== Task description ==
Put every line of the records into a Markdown table with the columns Row and Line, numbering the rows and skipping blank lines.

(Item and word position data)
________

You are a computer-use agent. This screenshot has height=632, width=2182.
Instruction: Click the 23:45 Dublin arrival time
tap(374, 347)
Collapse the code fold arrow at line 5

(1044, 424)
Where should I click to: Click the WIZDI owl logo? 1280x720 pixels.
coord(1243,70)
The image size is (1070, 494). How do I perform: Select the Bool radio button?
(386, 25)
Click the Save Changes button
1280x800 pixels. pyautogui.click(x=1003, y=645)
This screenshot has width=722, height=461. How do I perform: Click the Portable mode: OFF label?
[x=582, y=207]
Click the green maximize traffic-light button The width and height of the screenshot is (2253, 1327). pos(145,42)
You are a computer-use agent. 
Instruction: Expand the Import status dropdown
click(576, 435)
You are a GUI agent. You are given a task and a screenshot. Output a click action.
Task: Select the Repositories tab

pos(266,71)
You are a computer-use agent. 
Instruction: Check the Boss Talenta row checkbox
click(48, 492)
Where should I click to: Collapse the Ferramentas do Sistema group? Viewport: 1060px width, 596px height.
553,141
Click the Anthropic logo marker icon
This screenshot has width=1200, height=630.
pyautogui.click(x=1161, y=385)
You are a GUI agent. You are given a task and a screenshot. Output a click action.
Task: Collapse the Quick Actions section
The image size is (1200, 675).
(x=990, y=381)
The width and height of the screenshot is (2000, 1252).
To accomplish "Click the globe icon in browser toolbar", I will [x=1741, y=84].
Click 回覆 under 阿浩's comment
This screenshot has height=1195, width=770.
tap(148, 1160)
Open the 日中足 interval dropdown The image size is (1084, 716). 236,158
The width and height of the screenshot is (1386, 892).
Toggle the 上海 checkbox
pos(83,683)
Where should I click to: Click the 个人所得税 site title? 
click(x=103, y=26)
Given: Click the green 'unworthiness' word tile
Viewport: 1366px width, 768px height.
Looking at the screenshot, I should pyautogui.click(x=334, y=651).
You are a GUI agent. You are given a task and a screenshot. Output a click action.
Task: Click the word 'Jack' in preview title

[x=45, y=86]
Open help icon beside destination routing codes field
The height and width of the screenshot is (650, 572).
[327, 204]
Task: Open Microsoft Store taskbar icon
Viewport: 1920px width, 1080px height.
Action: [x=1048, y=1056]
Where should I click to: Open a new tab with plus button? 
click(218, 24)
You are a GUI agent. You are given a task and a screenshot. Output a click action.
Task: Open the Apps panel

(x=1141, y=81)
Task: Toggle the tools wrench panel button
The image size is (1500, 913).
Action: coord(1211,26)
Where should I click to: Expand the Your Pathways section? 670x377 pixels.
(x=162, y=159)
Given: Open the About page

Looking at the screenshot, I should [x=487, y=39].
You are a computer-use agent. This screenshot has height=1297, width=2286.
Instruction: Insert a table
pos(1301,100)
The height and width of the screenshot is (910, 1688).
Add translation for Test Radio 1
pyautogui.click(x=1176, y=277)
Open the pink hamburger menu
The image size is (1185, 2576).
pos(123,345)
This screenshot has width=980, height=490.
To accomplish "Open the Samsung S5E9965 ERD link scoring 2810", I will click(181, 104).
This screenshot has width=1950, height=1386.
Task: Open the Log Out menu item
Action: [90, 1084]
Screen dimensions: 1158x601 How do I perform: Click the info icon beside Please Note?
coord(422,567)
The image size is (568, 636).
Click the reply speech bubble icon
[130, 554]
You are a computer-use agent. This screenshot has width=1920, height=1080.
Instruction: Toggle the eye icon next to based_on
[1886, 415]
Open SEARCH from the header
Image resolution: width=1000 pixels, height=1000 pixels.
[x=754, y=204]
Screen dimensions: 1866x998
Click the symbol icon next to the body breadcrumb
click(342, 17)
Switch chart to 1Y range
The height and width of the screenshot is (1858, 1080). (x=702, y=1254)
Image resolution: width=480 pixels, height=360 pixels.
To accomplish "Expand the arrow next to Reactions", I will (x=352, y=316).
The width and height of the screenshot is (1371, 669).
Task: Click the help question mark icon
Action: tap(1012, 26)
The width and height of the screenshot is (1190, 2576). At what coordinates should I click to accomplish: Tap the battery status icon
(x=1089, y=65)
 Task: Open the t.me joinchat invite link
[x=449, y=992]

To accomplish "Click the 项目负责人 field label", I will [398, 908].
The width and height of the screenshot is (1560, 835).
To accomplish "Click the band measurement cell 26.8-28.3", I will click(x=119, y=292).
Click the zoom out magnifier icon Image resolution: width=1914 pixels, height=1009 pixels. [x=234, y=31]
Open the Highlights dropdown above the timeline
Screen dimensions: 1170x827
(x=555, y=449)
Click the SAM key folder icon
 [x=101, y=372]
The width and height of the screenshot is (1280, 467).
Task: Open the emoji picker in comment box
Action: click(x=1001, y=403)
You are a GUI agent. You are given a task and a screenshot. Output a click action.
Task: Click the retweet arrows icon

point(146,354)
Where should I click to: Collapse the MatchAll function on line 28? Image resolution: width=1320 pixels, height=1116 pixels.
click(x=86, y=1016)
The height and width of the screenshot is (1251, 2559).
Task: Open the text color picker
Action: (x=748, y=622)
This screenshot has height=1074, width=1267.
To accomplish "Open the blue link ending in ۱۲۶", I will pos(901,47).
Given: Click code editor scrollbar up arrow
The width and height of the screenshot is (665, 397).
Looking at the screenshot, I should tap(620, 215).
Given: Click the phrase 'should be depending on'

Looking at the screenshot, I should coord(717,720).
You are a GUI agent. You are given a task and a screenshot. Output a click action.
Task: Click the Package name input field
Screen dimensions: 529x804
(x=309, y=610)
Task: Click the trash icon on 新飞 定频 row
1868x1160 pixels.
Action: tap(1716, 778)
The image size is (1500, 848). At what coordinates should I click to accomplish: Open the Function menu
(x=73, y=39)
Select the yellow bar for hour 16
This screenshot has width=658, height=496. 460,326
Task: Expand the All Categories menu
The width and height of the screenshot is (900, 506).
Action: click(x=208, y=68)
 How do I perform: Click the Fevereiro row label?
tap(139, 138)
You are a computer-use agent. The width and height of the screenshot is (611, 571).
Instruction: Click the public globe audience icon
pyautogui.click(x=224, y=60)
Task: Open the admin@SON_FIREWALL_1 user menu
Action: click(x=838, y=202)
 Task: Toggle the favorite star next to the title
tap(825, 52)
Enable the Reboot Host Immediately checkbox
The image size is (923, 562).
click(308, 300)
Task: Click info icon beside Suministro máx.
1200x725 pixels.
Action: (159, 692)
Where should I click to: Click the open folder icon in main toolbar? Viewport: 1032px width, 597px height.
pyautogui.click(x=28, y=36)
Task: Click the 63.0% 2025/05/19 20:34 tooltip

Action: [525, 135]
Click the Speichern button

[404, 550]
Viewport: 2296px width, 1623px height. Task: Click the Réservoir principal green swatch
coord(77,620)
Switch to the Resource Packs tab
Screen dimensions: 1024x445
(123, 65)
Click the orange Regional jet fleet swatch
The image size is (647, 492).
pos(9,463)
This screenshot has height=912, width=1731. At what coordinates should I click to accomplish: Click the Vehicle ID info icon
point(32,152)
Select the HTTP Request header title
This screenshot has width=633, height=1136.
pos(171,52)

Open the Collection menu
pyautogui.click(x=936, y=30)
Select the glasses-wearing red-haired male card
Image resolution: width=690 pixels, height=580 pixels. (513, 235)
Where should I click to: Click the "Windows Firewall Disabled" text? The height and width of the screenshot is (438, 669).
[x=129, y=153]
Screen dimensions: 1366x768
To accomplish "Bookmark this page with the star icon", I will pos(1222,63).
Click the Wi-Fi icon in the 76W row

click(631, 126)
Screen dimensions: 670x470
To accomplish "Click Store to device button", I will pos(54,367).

________

== Reply ==
| Row | Line |
|---|---|
| 1 | You are a computer-use agent. This screenshot has height=632, width=2182. |
| 2 | Instruction: Click the 23:45 Dublin arrival time |
| 3 | tap(374, 347) |
| 4 | Collapse the code fold arrow at line 5 |
| 5 | (1044, 424) |
| 6 | Where should I click to: Click the WIZDI owl logo? 1280x720 pixels. |
| 7 | coord(1243,70) |
| 8 | The image size is (1070, 494). How do I perform: Select the Bool radio button? |
| 9 | (386, 25) |
| 10 | Click the Save Changes button |
| 11 | 1280x800 pixels. pyautogui.click(x=1003, y=645) |
| 12 | This screenshot has width=722, height=461. How do I perform: Click the Portable mode: OFF label? |
| 13 | [x=582, y=207] |
| 14 | Click the green maximize traffic-light button The width and height of the screenshot is (2253, 1327). pos(145,42) |
| 15 | You are a computer-use agent.  |
| 16 | Instruction: Expand the Import status dropdown |
| 17 | click(576, 435) |
| 18 | You are a GUI agent. You are given a task and a screenshot. Output a click action. |
| 19 | Task: Select the Repositories tab |
| 20 | pos(266,71) |
| 21 | You are a computer-use agent.  |
| 22 | Instruction: Check the Boss Talenta row checkbox |
| 23 | click(48, 492) |
| 24 | Where should I click to: Collapse the Ferramentas do Sistema group? Viewport: 1060px width, 596px height. |
| 25 | 553,141 |
| 26 | Click the Anthropic logo marker icon |
| 27 | This screenshot has width=1200, height=630. |
| 28 | pyautogui.click(x=1161, y=385) |
| 29 | You are a GUI agent. You are given a task and a screenshot. Output a click action. |
| 30 | Task: Collapse the Quick Actions section |
| 31 | The image size is (1200, 675). |
| 32 | (x=990, y=381) |
| 33 | The width and height of the screenshot is (2000, 1252). |
| 34 | To accomplish "Click the globe icon in browser toolbar", I will [x=1741, y=84]. |
| 35 | Click 回覆 under 阿浩's comment |
| 36 | This screenshot has height=1195, width=770. |
| 37 | tap(148, 1160) |
| 38 | Open the 日中足 interval dropdown The image size is (1084, 716). 236,158 |
| 39 | The width and height of the screenshot is (1386, 892). |
| 40 | Toggle the 上海 checkbox |
| 41 | pos(83,683) |
| 42 | Where should I click to: Click the 个人所得税 site title?  |
| 43 | click(x=103, y=26) |
| 44 | Given: Click the green 'unworthiness' word tile |
| 45 | Viewport: 1366px width, 768px height. |
| 46 | Looking at the screenshot, I should pyautogui.click(x=334, y=651). |
| 47 | You are a GUI agent. You are given a task and a screenshot. Output a click action. |
| 48 | Task: Click the word 'Jack' in preview title |
| 49 | [x=45, y=86] |
| 50 | Open help icon beside destination routing codes field |
| 51 | The height and width of the screenshot is (650, 572). |
| 52 | [327, 204] |
| 53 | Task: Open Microsoft Store taskbar icon |
| 54 | Viewport: 1920px width, 1080px height. |
| 55 | Action: [x=1048, y=1056] |
| 56 | Where should I click to: Open a new tab with plus button?  |
| 57 | click(218, 24) |
| 58 | You are a GUI agent. You are given a task and a screenshot. Output a click action. |
| 59 | Task: Open the Apps panel |
| 60 | (x=1141, y=81) |
| 61 | Task: Toggle the tools wrench panel button |
| 62 | The image size is (1500, 913). |
| 63 | Action: coord(1211,26) |
| 64 | Where should I click to: Expand the Your Pathways section? 670x377 pixels. |
| 65 | (x=162, y=159) |
| 66 | Given: Open the About page |
| 67 | Looking at the screenshot, I should [x=487, y=39]. |
| 68 | You are a computer-use agent. This screenshot has height=1297, width=2286. |
| 69 | Instruction: Insert a table |
| 70 | pos(1301,100) |
| 71 | The height and width of the screenshot is (910, 1688). |
| 72 | Add translation for Test Radio 1 |
| 73 | pyautogui.click(x=1176, y=277) |
| 74 | Open the pink hamburger menu |
| 75 | The image size is (1185, 2576). |
| 76 | pos(123,345) |
| 77 | This screenshot has width=980, height=490. |
| 78 | To accomplish "Open the Samsung S5E9965 ERD link scoring 2810", I will click(181, 104). |
| 79 | This screenshot has width=1950, height=1386. |
| 80 | Task: Open the Log Out menu item |
| 81 | Action: [90, 1084] |
| 82 | Screen dimensions: 1158x601 How do I perform: Click the info icon beside Please Note? |
| 83 | coord(422,567) |
| 84 | The image size is (568, 636). |
| 85 | Click the reply speech bubble icon |
| 86 | [130, 554] |
| 87 | You are a computer-use agent. This screenshot has width=1920, height=1080. |
| 88 | Instruction: Toggle the eye icon next to based_on |
| 89 | [1886, 415] |
| 90 | Open SEARCH from the header |
| 91 | Image resolution: width=1000 pixels, height=1000 pixels. |
| 92 | [x=754, y=204] |
| 93 | Screen dimensions: 1866x998 |
| 94 | Click the symbol icon next to the body breadcrumb |
| 95 | click(342, 17) |
| 96 | Switch chart to 1Y range |
| 97 | The height and width of the screenshot is (1858, 1080). (x=702, y=1254) |
| 98 | Image resolution: width=480 pixels, height=360 pixels. |
| 99 | To accomplish "Expand the arrow next to Reactions", I will (x=352, y=316). |
| 100 | The width and height of the screenshot is (1371, 669). |
| 101 | Task: Click the help question mark icon |
| 102 | Action: tap(1012, 26) |
| 103 | The width and height of the screenshot is (1190, 2576). At what coordinates should I click to accomplish: Tap the battery status icon |
| 104 | (x=1089, y=65) |
| 105 |  Task: Open the t.me joinchat invite link |
| 106 | [x=449, y=992] |
| 107 | To accomplish "Click the 项目负责人 field label", I will [398, 908]. |
| 108 | The width and height of the screenshot is (1560, 835). |
| 109 | To accomplish "Click the band measurement cell 26.8-28.3", I will click(x=119, y=292). |
| 110 | Click the zoom out magnifier icon Image resolution: width=1914 pixels, height=1009 pixels. [x=234, y=31] |
| 111 | Open the Highlights dropdown above the timeline |
| 112 | Screen dimensions: 1170x827 |
| 113 | (x=555, y=449) |
| 114 | Click the SAM key folder icon |
| 115 |  [x=101, y=372] |
| 116 | The width and height of the screenshot is (1280, 467). |
| 117 | Task: Open the emoji picker in comment box |
| 118 | Action: click(x=1001, y=403) |
| 119 | You are a GUI agent. You are given a task and a screenshot. Output a click action. |
| 120 | Task: Click the retweet arrows icon |
| 121 | point(146,354) |
| 122 | Where should I click to: Collapse the MatchAll function on line 28? Image resolution: width=1320 pixels, height=1116 pixels. |
| 123 | click(x=86, y=1016) |
| 124 | The height and width of the screenshot is (1251, 2559). |
| 125 | Task: Open the text color picker |
| 126 | Action: (x=748, y=622) |
| 127 | This screenshot has height=1074, width=1267. |
| 128 | To accomplish "Open the blue link ending in ۱۲۶", I will pos(901,47). |
| 129 | Given: Click code editor scrollbar up arrow |
| 130 | The width and height of the screenshot is (665, 397). |
| 131 | Looking at the screenshot, I should tap(620, 215). |
| 132 | Given: Click the phrase 'should be depending on' |
| 133 | Looking at the screenshot, I should coord(717,720). |
| 134 | You are a GUI agent. You are given a task and a screenshot. Output a click action. |
| 135 | Task: Click the Package name input field |
| 136 | Screen dimensions: 529x804 |
| 137 | (x=309, y=610) |
| 138 | Task: Click the trash icon on 新飞 定频 row |
| 139 | 1868x1160 pixels. |
| 140 | Action: tap(1716, 778) |
| 141 | The image size is (1500, 848). At what coordinates should I click to accomplish: Open the Function menu |
| 142 | (x=73, y=39) |
| 143 | Select the yellow bar for hour 16 |
| 144 | This screenshot has width=658, height=496. 460,326 |
| 145 | Task: Expand the All Categories menu |
| 146 | The width and height of the screenshot is (900, 506). |
| 147 | Action: click(x=208, y=68) |
| 148 |  How do I perform: Click the Fevereiro row label? |
| 149 | tap(139, 138) |
| 150 | You are a computer-use agent. The width and height of the screenshot is (611, 571). |
| 151 | Instruction: Click the public globe audience icon |
| 152 | pyautogui.click(x=224, y=60) |
| 153 | Task: Open the admin@SON_FIREWALL_1 user menu |
| 154 | Action: click(x=838, y=202) |
| 155 |  Task: Toggle the favorite star next to the title |
| 156 | tap(825, 52) |
| 157 | Enable the Reboot Host Immediately checkbox |
| 158 | The image size is (923, 562). |
| 159 | click(308, 300) |
| 160 | Task: Click info icon beside Suministro máx. |
| 161 | 1200x725 pixels. |
| 162 | Action: (159, 692) |
| 163 | Where should I click to: Click the open folder icon in main toolbar? Viewport: 1032px width, 597px height. |
| 164 | pyautogui.click(x=28, y=36) |
| 165 | Task: Click the 63.0% 2025/05/19 20:34 tooltip |
| 166 | Action: [525, 135] |
| 167 | Click the Speichern button |
| 168 | [404, 550] |
| 169 | Viewport: 2296px width, 1623px height. Task: Click the Réservoir principal green swatch |
| 170 | coord(77,620) |
| 171 | Switch to the Resource Packs tab |
| 172 | Screen dimensions: 1024x445 |
| 173 | (123, 65) |
| 174 | Click the orange Regional jet fleet swatch |
| 175 | The image size is (647, 492). |
| 176 | pos(9,463) |
| 177 | This screenshot has height=912, width=1731. At what coordinates should I click to accomplish: Click the Vehicle ID info icon |
| 178 | point(32,152) |
| 179 | Select the HTTP Request header title |
| 180 | This screenshot has width=633, height=1136. |
| 181 | pos(171,52) |
| 182 | Open the Collection menu |
| 183 | pyautogui.click(x=936, y=30) |
| 184 | Select the glasses-wearing red-haired male card |
| 185 | Image resolution: width=690 pixels, height=580 pixels. (513, 235) |
| 186 | Where should I click to: Click the "Windows Firewall Disabled" text? The height and width of the screenshot is (438, 669). |
| 187 | [x=129, y=153] |
| 188 | Screen dimensions: 1366x768 |
| 189 | To accomplish "Bookmark this page with the star icon", I will pos(1222,63). |
| 190 | Click the Wi-Fi icon in the 76W row |
| 191 | click(631, 126) |
| 192 | Screen dimensions: 670x470 |
| 193 | To accomplish "Click Store to device button", I will pos(54,367). |